Hay que leer Reino vegetal. No por la literatura, grande aquí, de hechuras pronto clásicas, si se me permite esa osadía o esa predicción, sino por uno mismo. Creo que se sale mejor persona una vez que se ha cerrado el libro. No es una afirmación gratuita, que suene contundente, que predisponga a un lector a creer que la terapia que precisa (sea cual sea el mal que le acucia) podría ser encontrada en él. Hay libros de una belleza imperturbable, no es posible decir de ellos que hayan pasado desapercibidos. Una vez que comienza la lectura (la mía dos veces; la primera, espaciada, deleitosamente paladeada y la segunda con la probatoria sensación de plenitud, de cosa entendida, de vida aprendida) no se podrá evitar continuar. Como todas esas novelas de espías o de asesinatos en las que lo que se anhela es el descubrimiento del asesino, la restitución de una solución satisfactoria.

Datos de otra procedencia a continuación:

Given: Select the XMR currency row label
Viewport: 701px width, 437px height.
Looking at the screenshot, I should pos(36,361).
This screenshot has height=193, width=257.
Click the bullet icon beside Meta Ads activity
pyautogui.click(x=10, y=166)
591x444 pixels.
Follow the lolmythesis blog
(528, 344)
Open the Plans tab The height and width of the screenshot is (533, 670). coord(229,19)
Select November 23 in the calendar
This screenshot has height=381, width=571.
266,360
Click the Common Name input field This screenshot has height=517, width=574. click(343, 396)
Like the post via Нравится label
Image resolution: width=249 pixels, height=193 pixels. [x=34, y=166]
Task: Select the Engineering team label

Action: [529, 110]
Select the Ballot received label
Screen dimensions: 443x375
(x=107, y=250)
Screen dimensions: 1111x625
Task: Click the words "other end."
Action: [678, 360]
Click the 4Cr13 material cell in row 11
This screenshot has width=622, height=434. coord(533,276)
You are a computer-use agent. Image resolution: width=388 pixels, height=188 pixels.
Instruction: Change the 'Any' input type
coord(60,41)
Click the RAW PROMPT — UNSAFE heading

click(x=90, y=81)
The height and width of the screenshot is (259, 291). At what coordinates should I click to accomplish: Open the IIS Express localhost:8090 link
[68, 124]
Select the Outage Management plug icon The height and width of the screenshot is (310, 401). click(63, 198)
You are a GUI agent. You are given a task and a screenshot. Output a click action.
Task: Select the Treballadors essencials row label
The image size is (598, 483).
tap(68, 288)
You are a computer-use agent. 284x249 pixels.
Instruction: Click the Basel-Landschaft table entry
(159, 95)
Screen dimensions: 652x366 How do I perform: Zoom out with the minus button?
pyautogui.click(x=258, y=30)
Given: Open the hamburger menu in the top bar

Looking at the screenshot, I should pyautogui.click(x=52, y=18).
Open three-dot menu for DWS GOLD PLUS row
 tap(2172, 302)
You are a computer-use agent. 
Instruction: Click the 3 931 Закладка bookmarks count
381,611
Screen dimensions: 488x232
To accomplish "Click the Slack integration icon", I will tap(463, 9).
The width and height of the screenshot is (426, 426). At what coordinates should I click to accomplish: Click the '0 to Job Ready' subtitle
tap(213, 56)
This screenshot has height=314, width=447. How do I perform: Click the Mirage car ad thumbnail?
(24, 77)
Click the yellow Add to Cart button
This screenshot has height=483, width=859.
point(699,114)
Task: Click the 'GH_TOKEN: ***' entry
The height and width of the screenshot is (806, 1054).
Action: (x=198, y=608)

Pero aquí no hay soluciones: todo son preguntas. Como la buena filosofía. Como la vida, ya lo he dicho antes. Así que háganse con ella, lean, dense ese gusto. Si es en verano, pues mejor, pero podría devorarse (el verbo es útil) en lo más crudo del crudo invierno, ateridos de frío, buscando el tronco que crepite en la chimenea, bajo cinco mantas, a la luz más pura de la belleza y de la sensibilidad. 

Adenda: qué delicado también el cuidado de Ya lo dijo Casimiro Parker, editorial feliz, imagino. De la felicidad se trata, al cabo.